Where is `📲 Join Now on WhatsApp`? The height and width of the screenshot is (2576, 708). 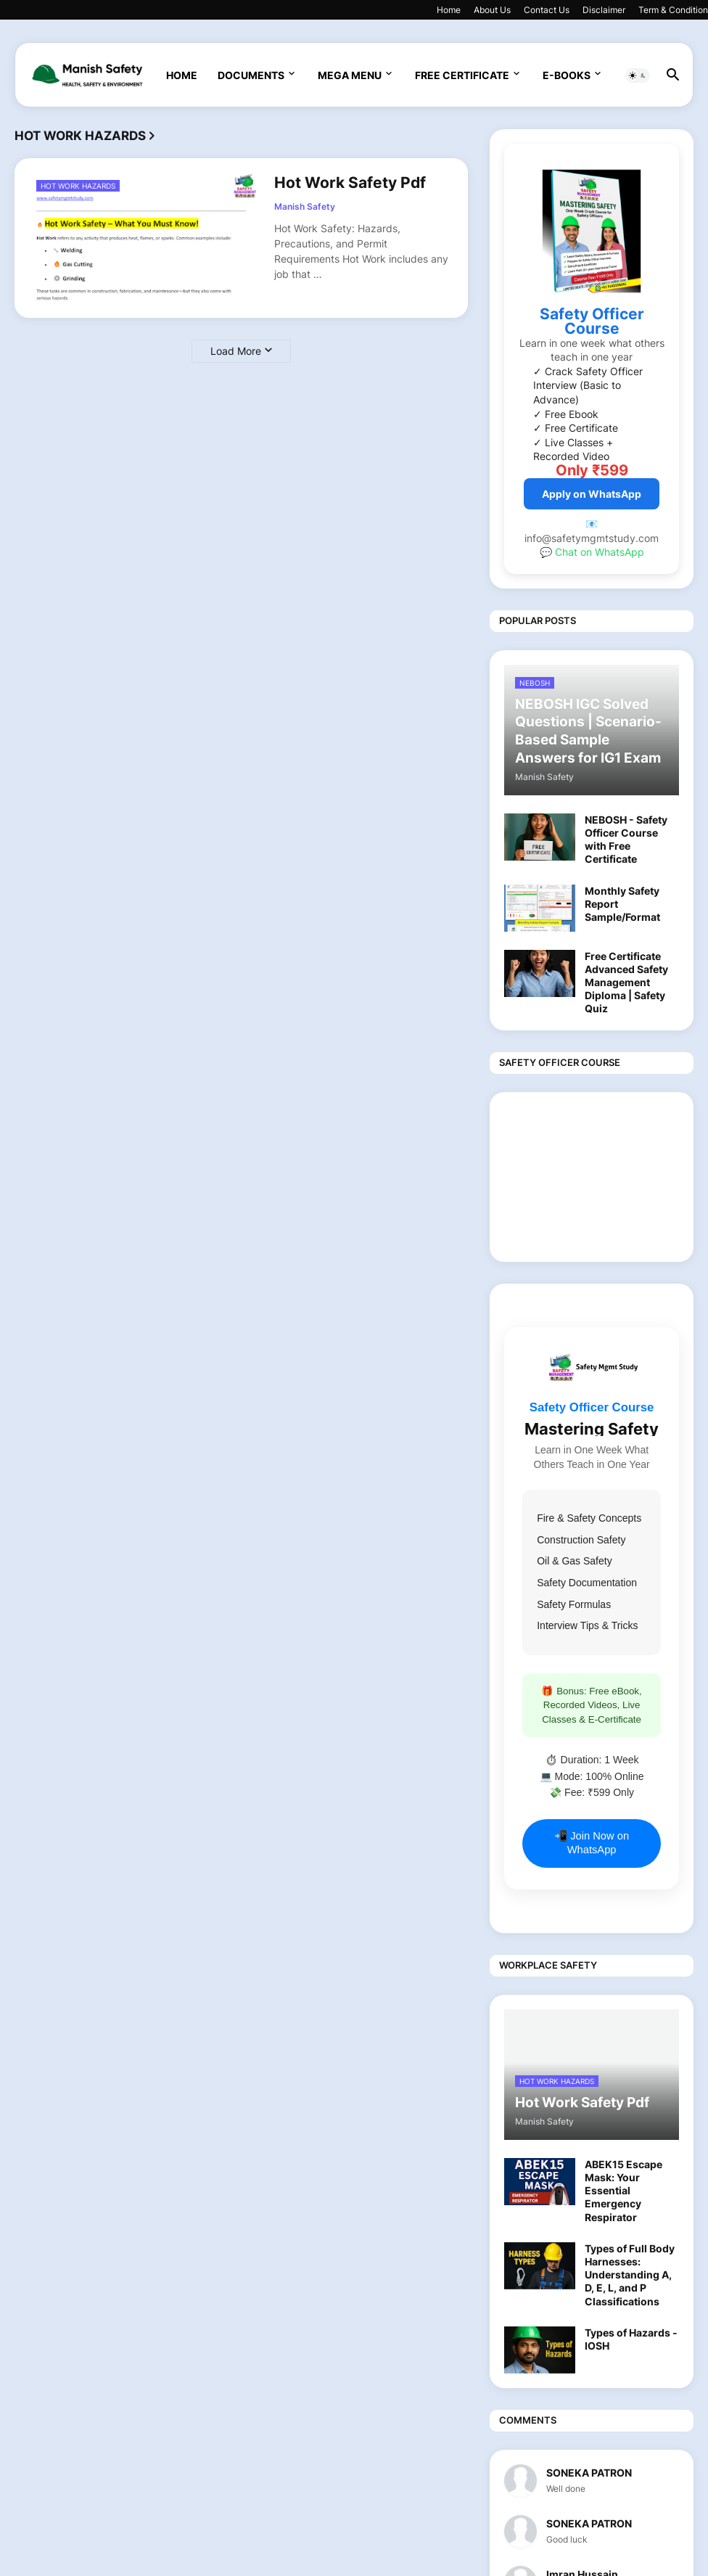
📲 Join Now on WhatsApp is located at coordinates (591, 1843).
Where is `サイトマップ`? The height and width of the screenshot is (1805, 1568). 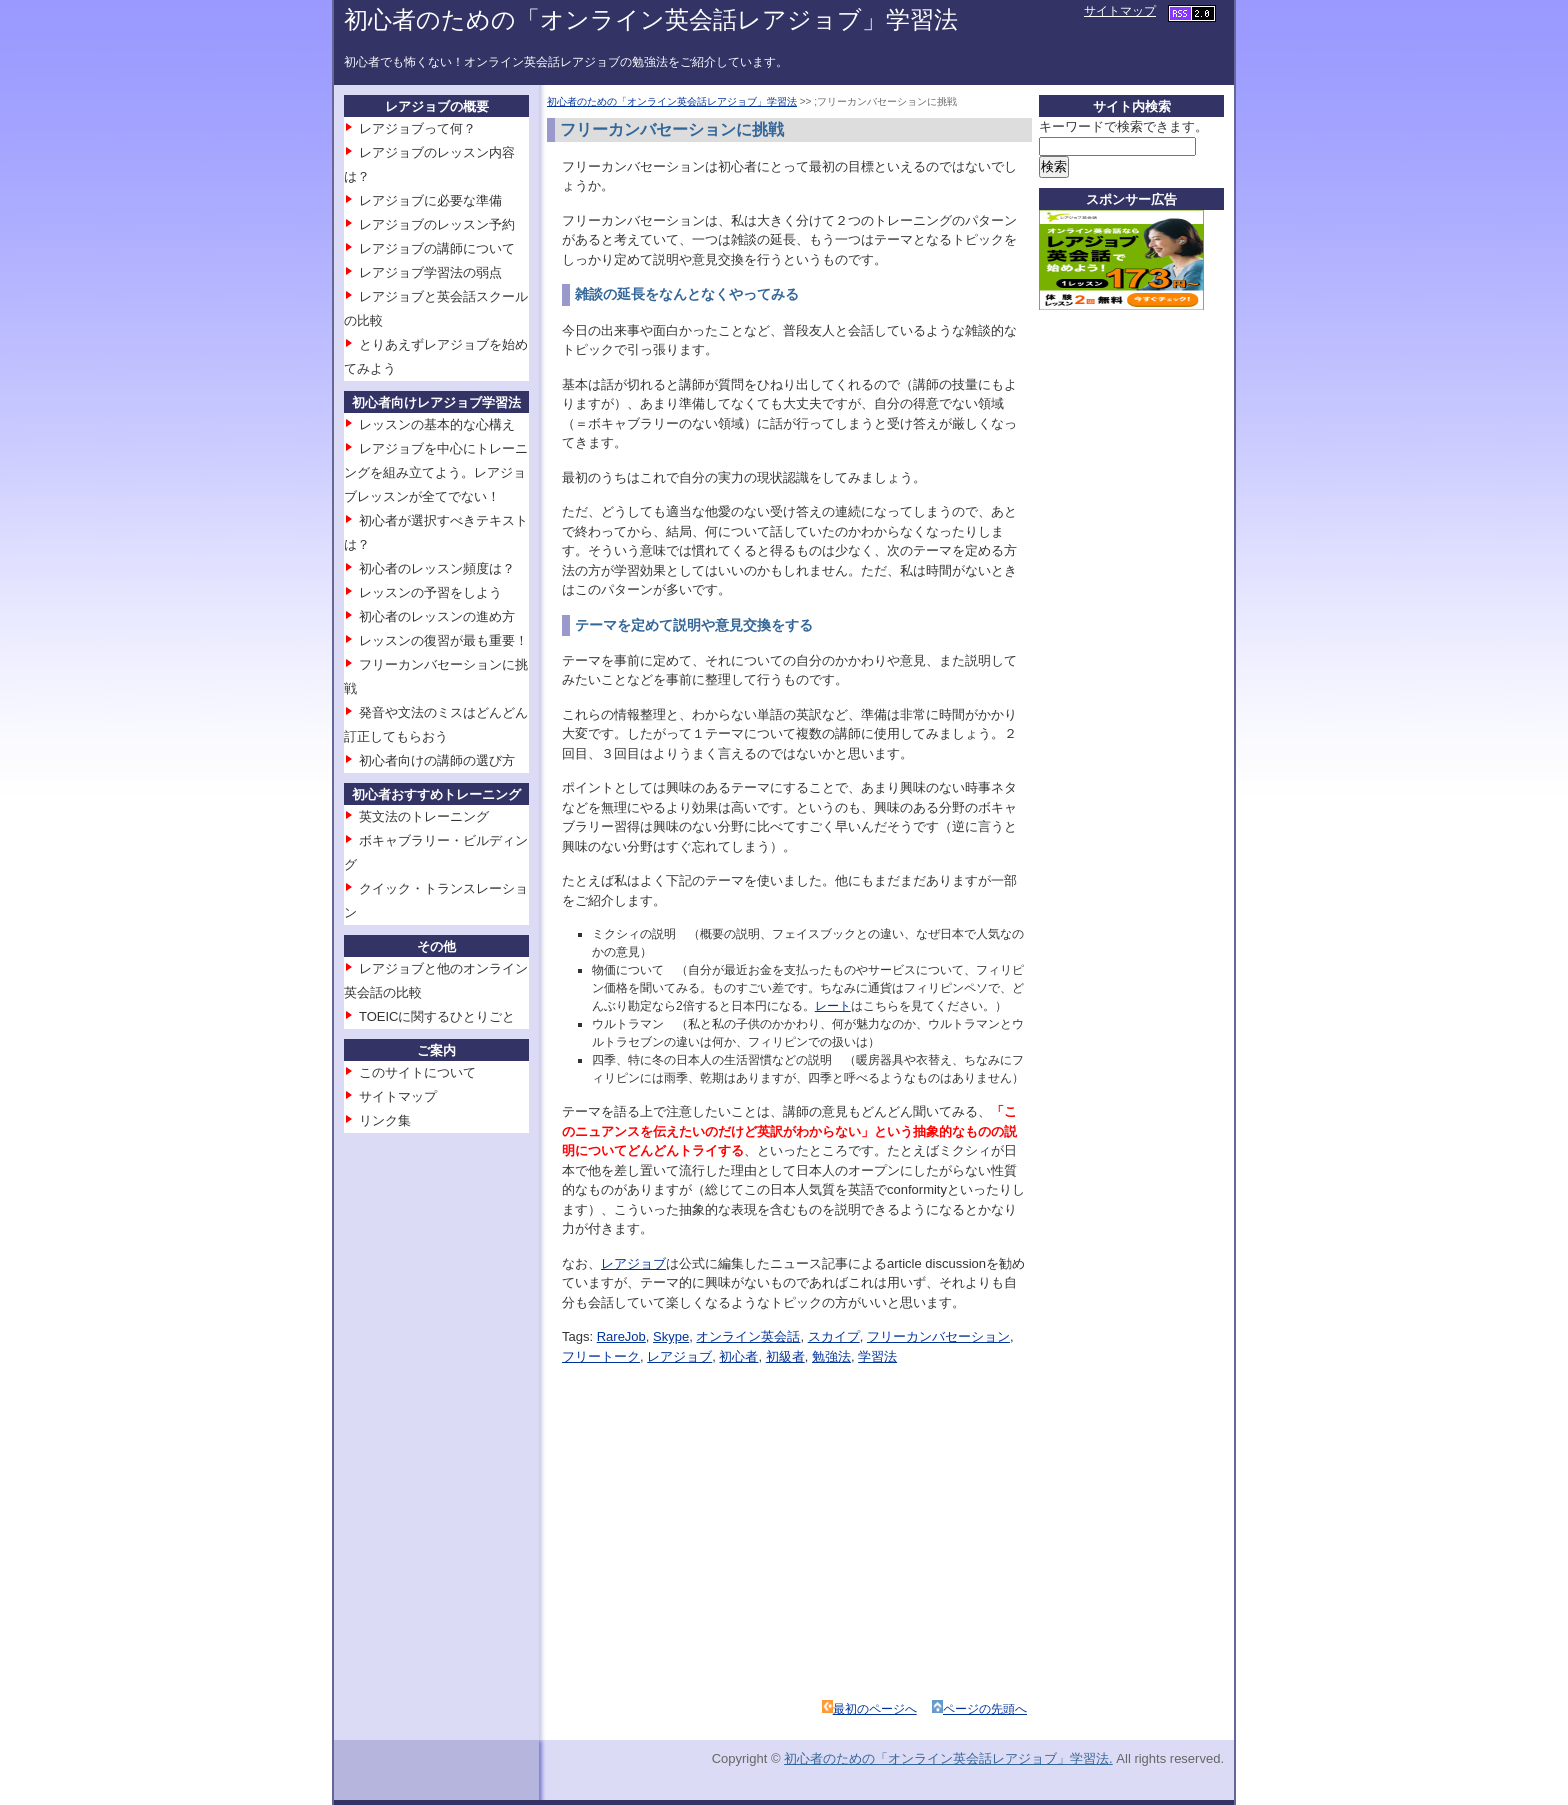 サイトマップ is located at coordinates (1120, 11).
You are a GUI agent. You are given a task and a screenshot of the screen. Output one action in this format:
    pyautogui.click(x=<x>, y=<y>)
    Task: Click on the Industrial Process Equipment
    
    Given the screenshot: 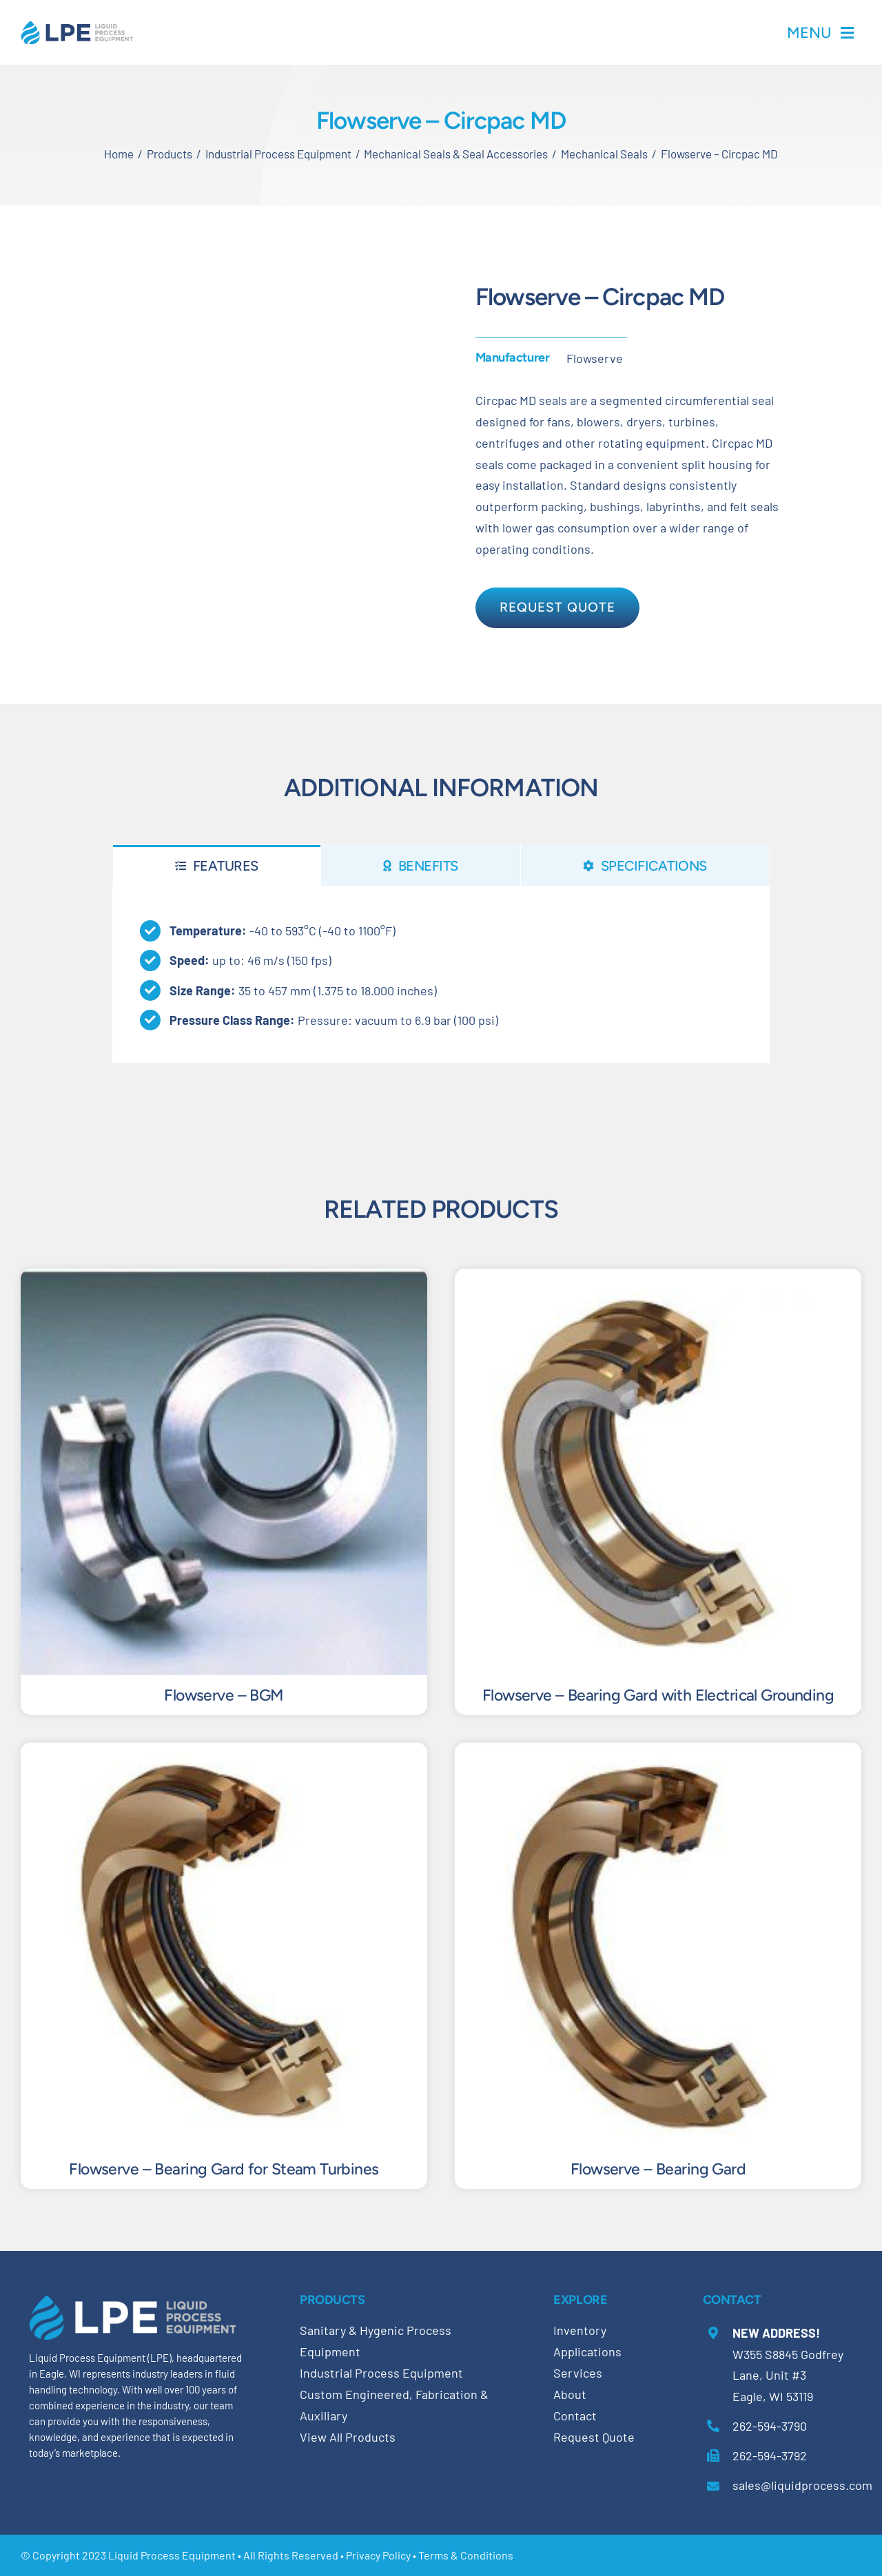 What is the action you would take?
    pyautogui.click(x=381, y=2372)
    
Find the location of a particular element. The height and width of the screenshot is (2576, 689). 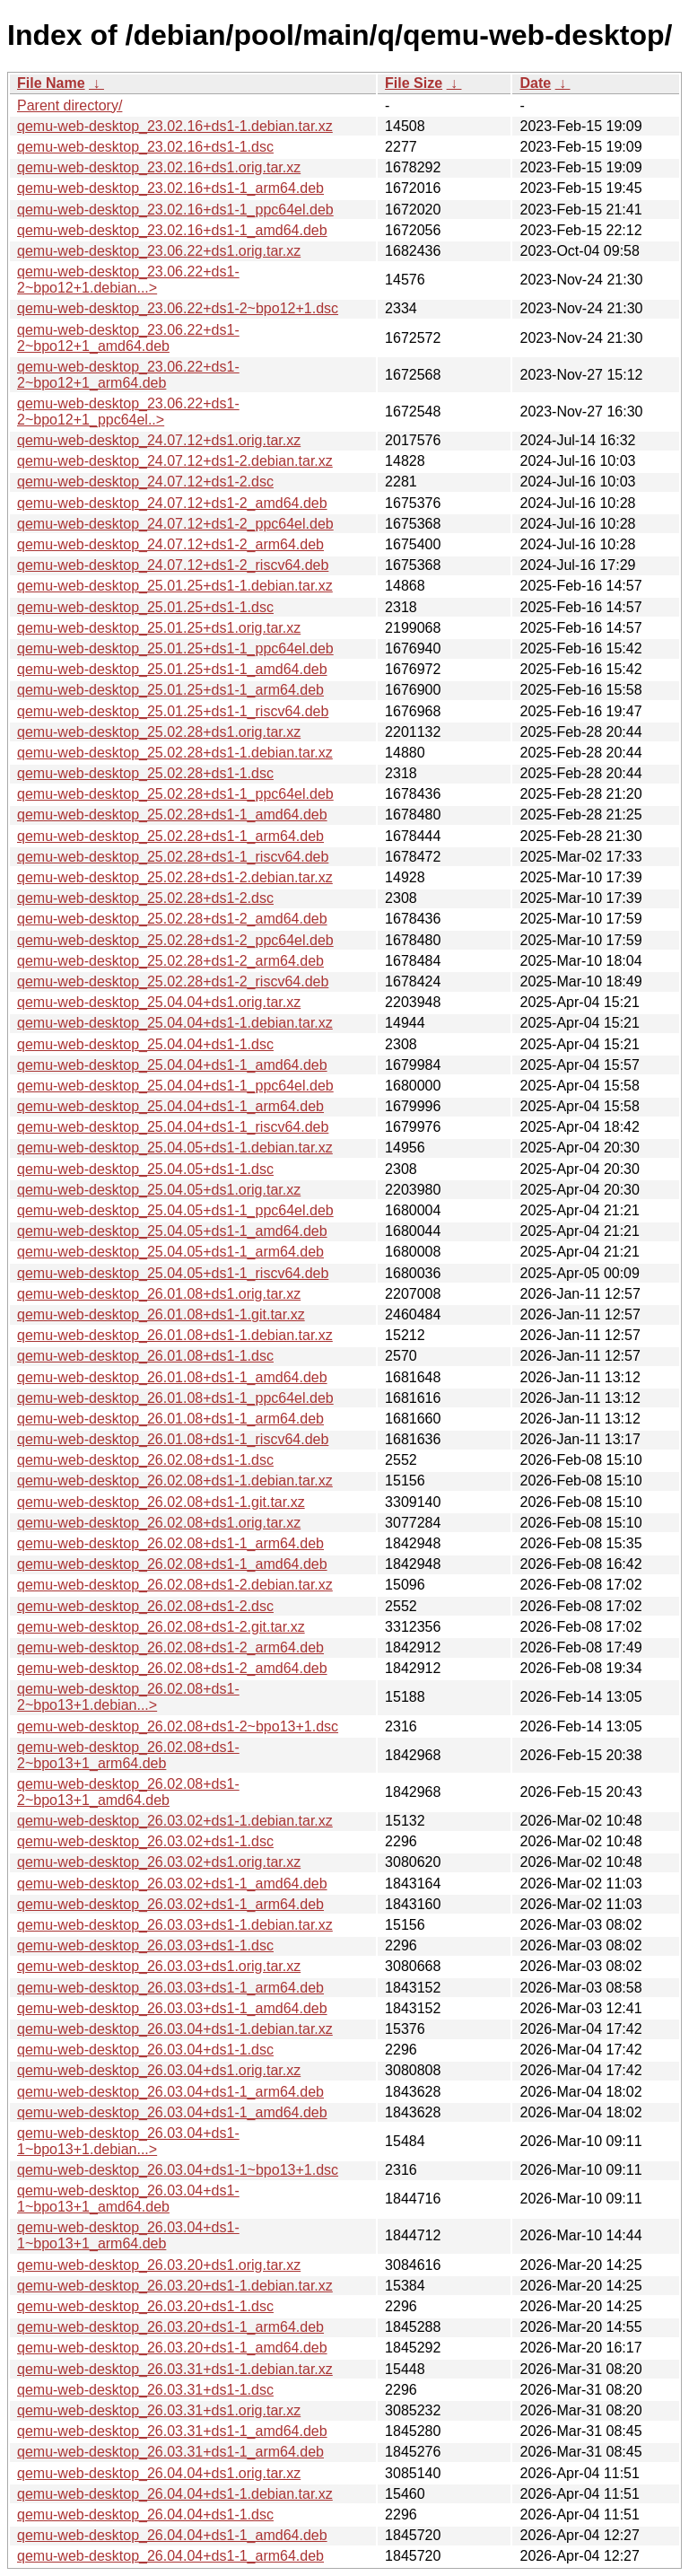

File Size is located at coordinates (413, 83).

◆ **TASK OBJECTIVE**: Copy out the listing starting with the line that contains "Find the location" and going on through the end of the listing, both ends included, word for word. Leave the pictures out of your copy.

◆ **SOLVED EXERCISE**:
Find the location of a particular element. The height and width of the screenshot is (2576, 689). 

File Size is located at coordinates (413, 83).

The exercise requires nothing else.